◆ DATASET ENTRIES ◆
☆ ☆ ☆ ☆

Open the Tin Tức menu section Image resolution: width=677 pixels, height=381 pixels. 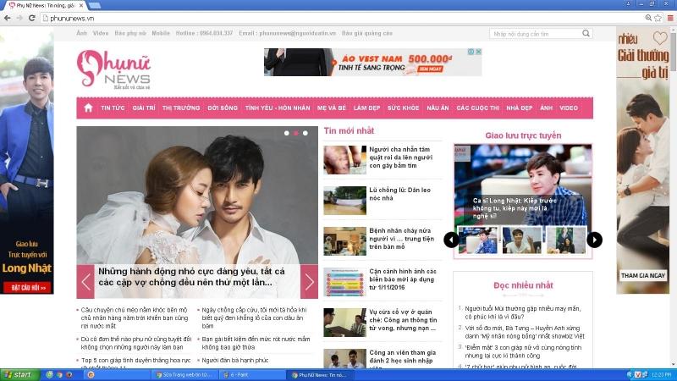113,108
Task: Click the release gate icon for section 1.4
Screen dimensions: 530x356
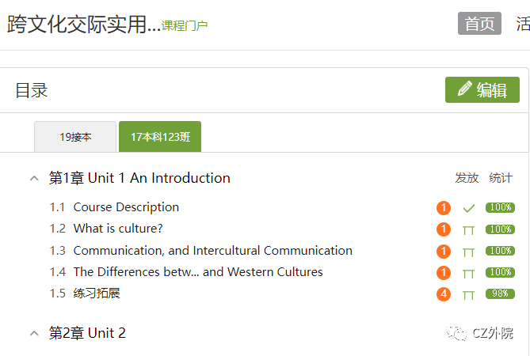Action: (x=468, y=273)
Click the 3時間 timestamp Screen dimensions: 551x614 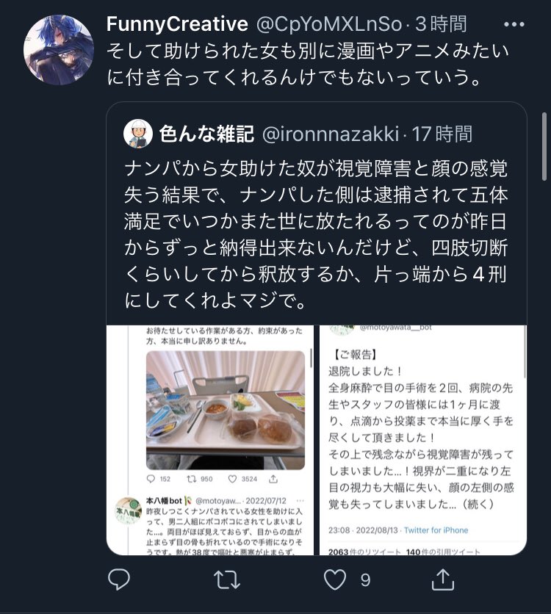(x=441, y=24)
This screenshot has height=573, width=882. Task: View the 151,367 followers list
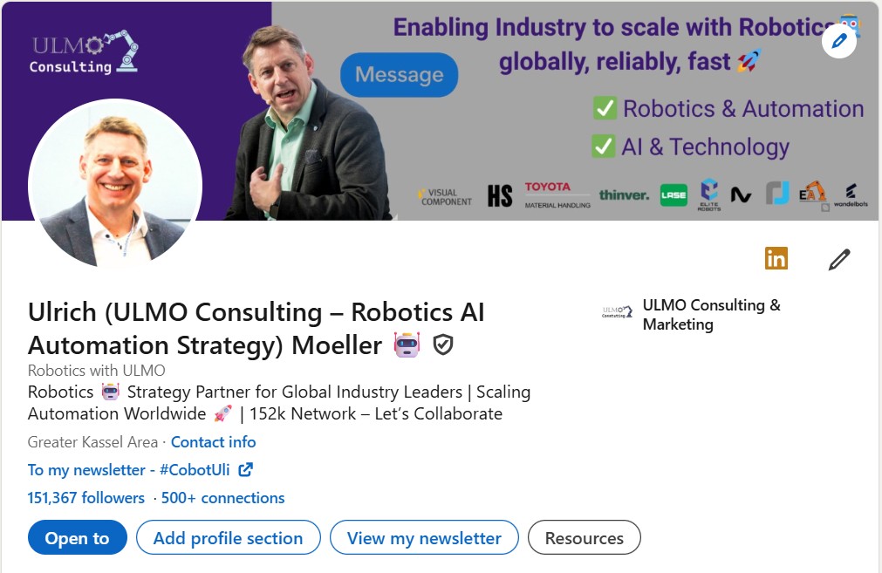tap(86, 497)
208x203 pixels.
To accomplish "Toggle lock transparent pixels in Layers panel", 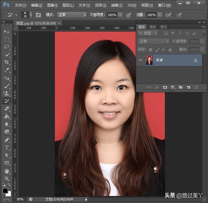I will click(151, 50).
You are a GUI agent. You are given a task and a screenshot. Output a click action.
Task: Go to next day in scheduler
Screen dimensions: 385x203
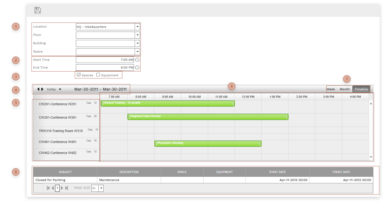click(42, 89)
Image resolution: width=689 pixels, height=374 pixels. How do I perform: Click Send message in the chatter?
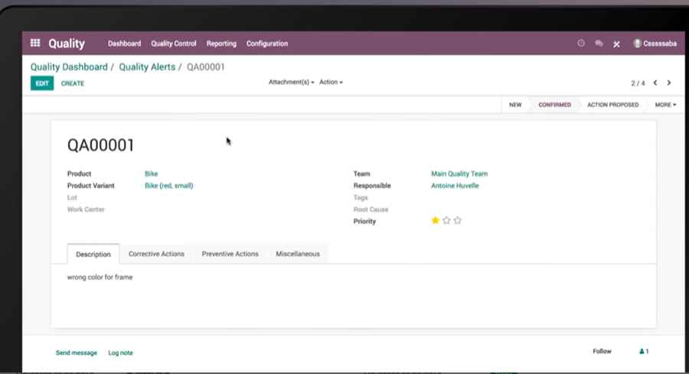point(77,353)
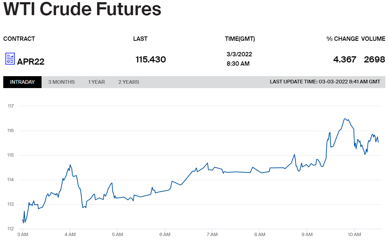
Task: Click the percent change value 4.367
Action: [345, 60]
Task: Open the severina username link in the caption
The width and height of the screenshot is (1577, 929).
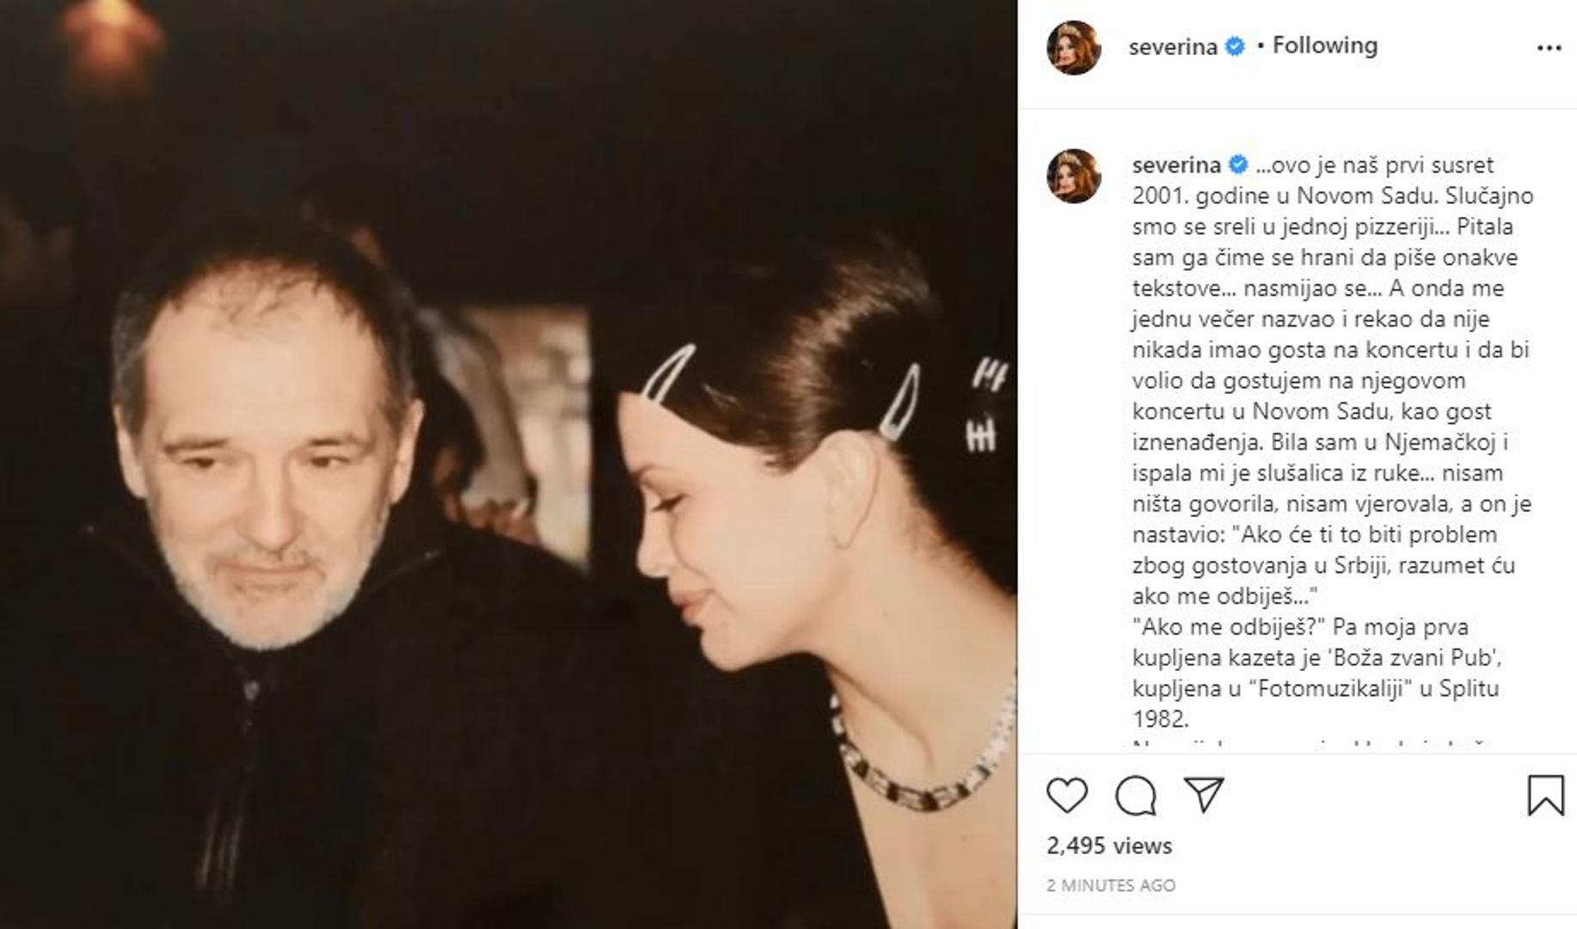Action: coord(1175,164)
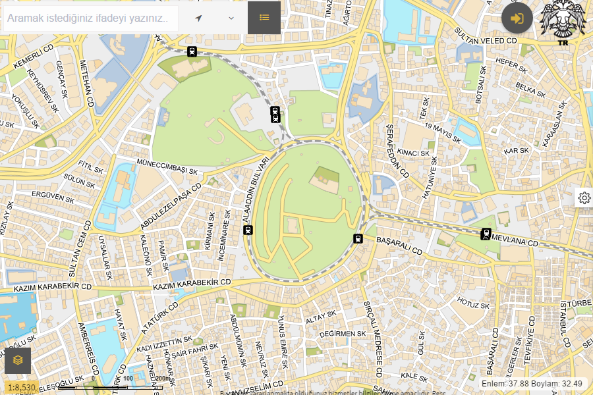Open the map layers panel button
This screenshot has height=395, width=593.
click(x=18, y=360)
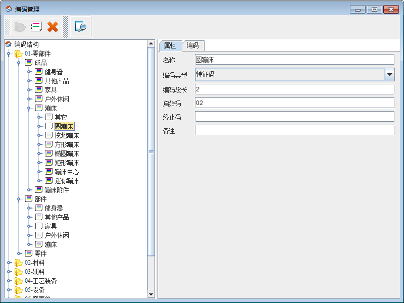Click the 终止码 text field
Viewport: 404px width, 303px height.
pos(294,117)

☆ ☆ ☆ ☆

Reproduce exactly, with every picture left out, the lines from the one that contains "The width and" to the final line of the records above.

◆ TASK ANSWER ◆
The width and height of the screenshot is (1577, 929).
Action: coord(1175,164)
Open the map layers panel button
This screenshot has height=395, width=593.
click(x=18, y=360)
Click the 终止码 text field
Viewport: 404px width, 303px height.
pos(294,117)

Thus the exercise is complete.